(Source records begins)

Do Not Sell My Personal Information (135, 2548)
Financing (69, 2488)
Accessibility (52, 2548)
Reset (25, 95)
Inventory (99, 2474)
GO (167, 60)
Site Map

(Source records ends)

Reproduce the data. Match each line exactly.

Do Not Sell My Personal Information (135, 2548)
Financing (69, 2488)
Accessibility (52, 2548)
Reset (25, 95)
Inventory (99, 2474)
GO (167, 60)
Site Map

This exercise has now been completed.